Information given ->
+===+
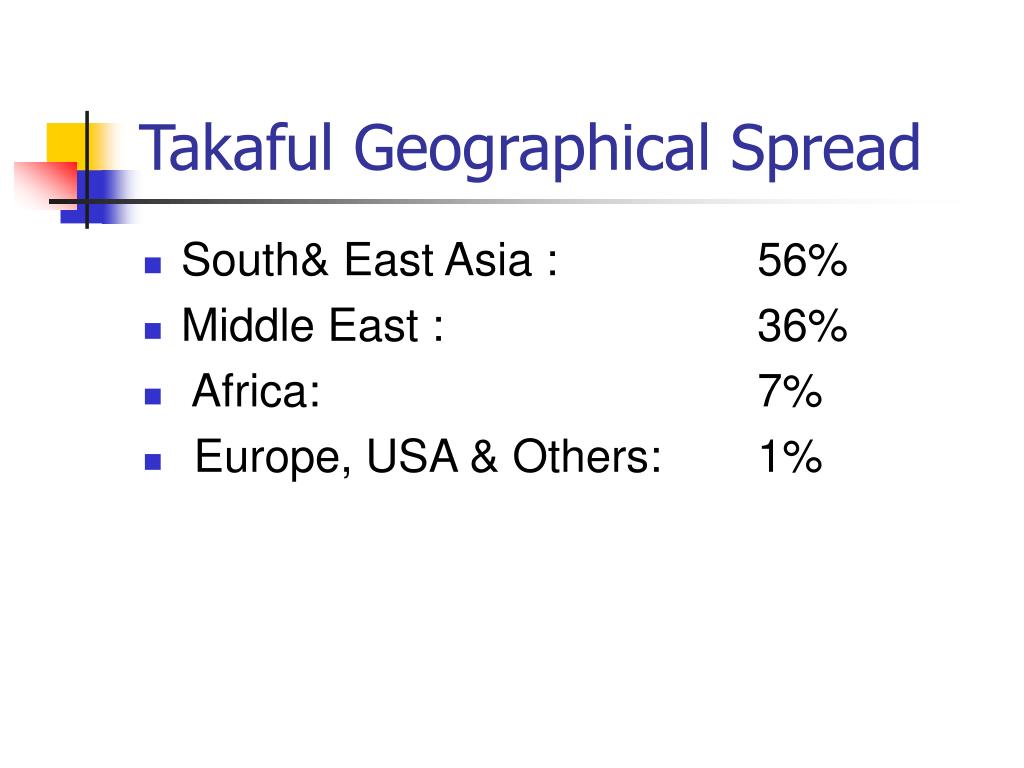
Task: Click the word Geographical in the title
Action: [x=531, y=151]
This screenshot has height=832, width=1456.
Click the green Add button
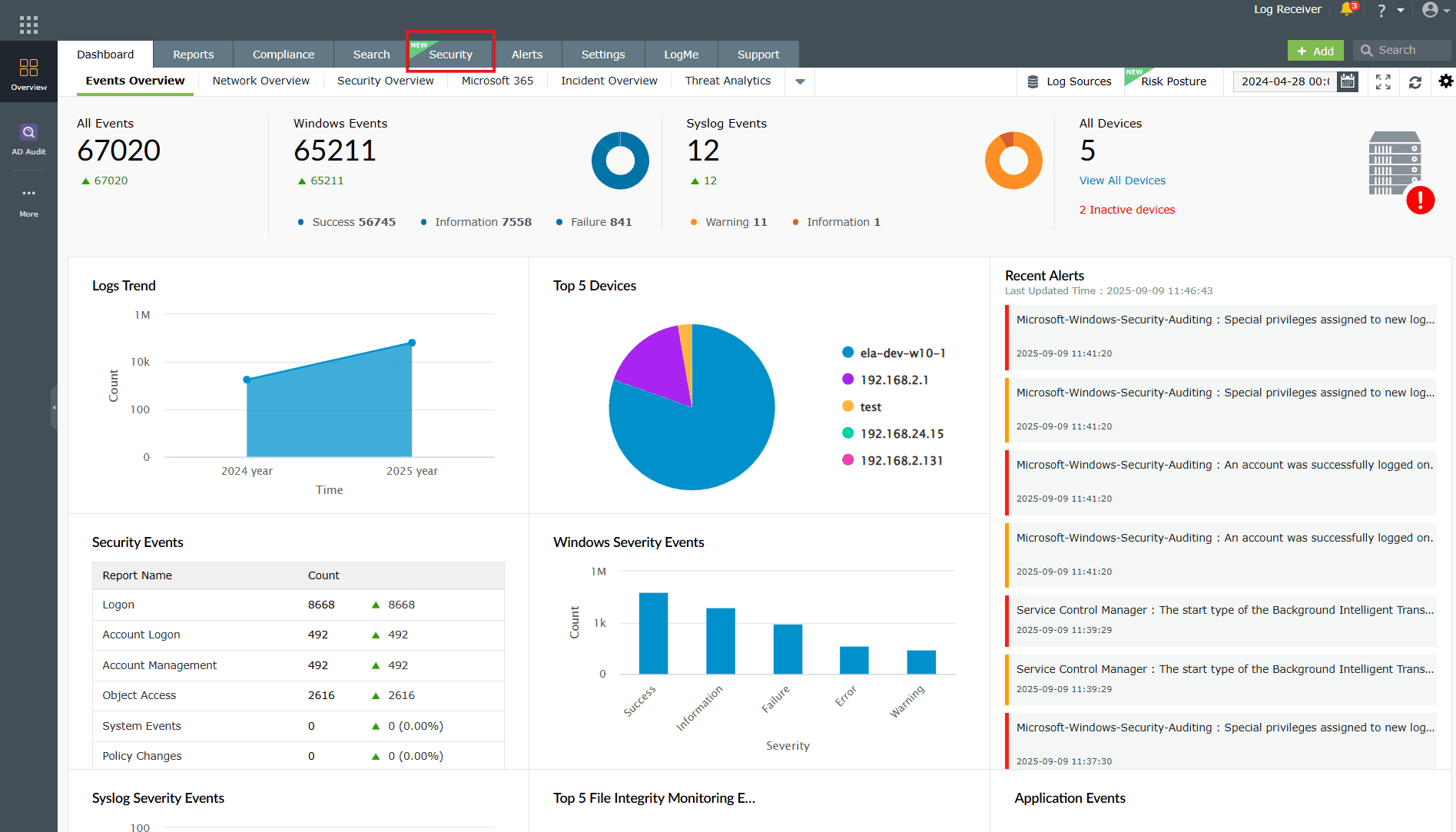click(x=1315, y=51)
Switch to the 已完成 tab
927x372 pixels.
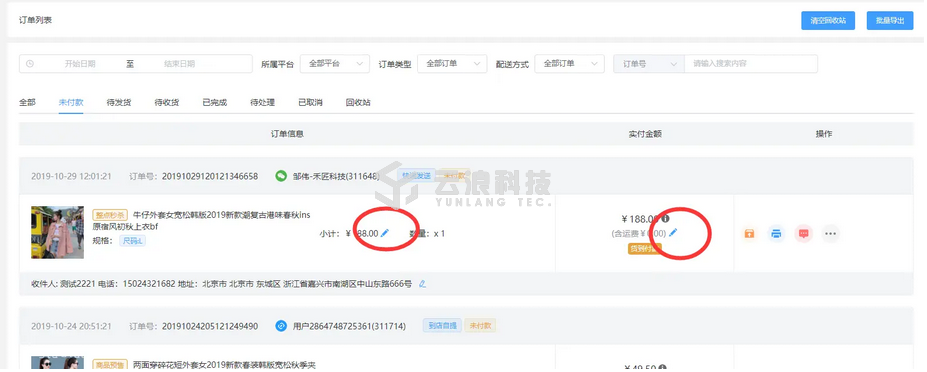tap(215, 102)
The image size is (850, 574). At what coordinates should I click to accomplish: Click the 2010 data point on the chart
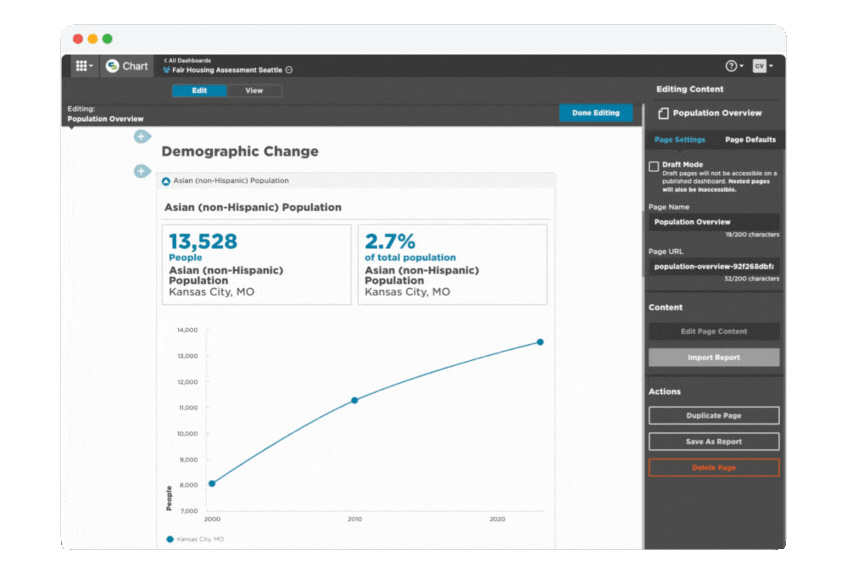[x=354, y=400]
+===+
Instructions to follow ->
Convert the data from the line with "The image size" through the end into a two-column CSV with the headers instruction and location, one row per item, with each text and its answer in a single quoted field and any line breaks replaced by spaces. Leave the pictures out of the output.

Solution to this problem ->
instruction,location
"The image size is (850, 574). At what coordinates should I click to accomplish: Click the 2010 data point on the chart","[x=354, y=400]"